The litigation stems from three rounds of disciplinary charges that the college sustained against Marshall Ross and his termination. Ross, who is Jewish, joined the faculty in 1994 and was dismissed in 2013.

During his time at Lehman, Ross was found responsible for three sets of disciplinary violations, including neglect of duty, conduct unbecoming a staff member, using a “spy camera” to tape a class, distributing a sexually explicit email to his students and telling a class that “he didn’t see any accountants (in the class); all he sees is McDonald’s (employees),” the decision said.

He sued under Title VII, the Americans with Disabilities Act, FMLA and New York’s state and city human rights laws.

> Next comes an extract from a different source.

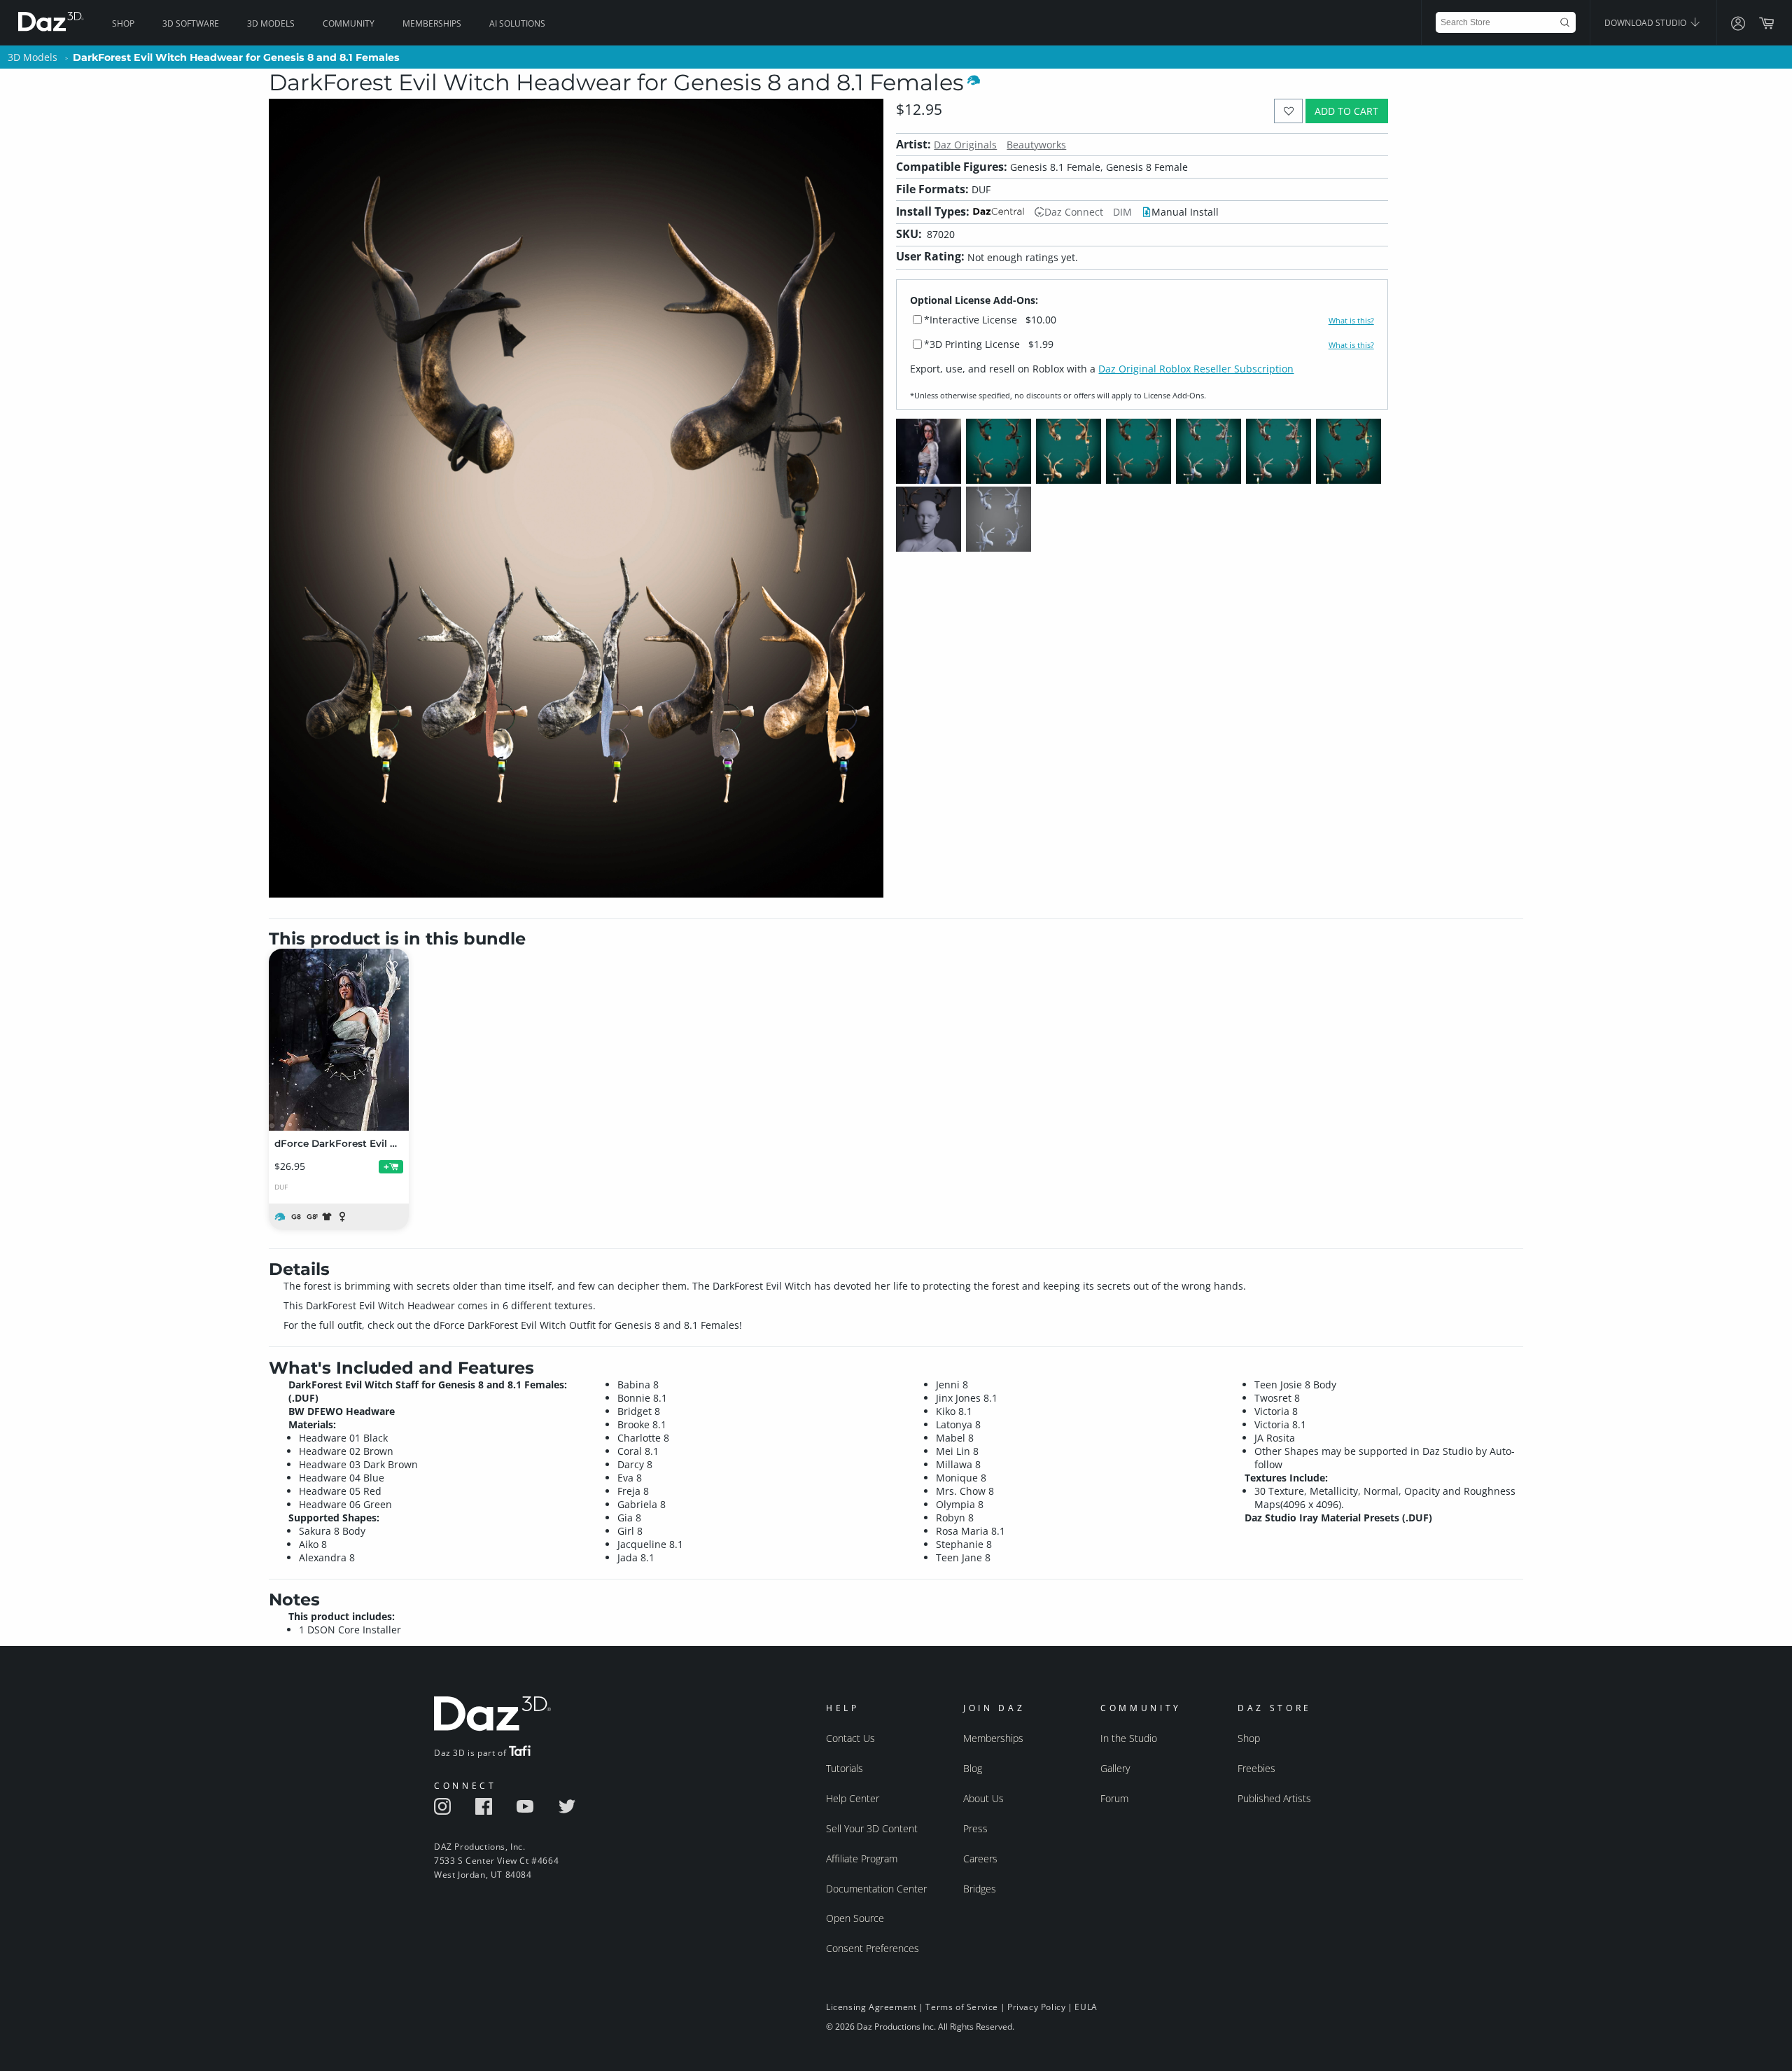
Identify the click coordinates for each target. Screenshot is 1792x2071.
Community (348, 23)
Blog (972, 1768)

U.S. District Judge J. Paul Oetken let stand the religious discrimination claim based on allegations that a college official made disparaging remarks about Passover when Ross was required to work over the holiday and made a remark that “Jewish people like to spy.”

Oetken also let stand the allegation that the college failed to accommodate his diabetes-related disability because it gave him duties beyond in-class teaching.

The college disputes both claims.

Next, the judge said neither the sexually explicit email nor Ross’s comment about McDonald’s are constitutionally protected speech under the First Amendment because they don’t “pertain to a matter of public concern.”

In addition, Oetken found insufficient factual grounds for the FMLA and New York human rights claims.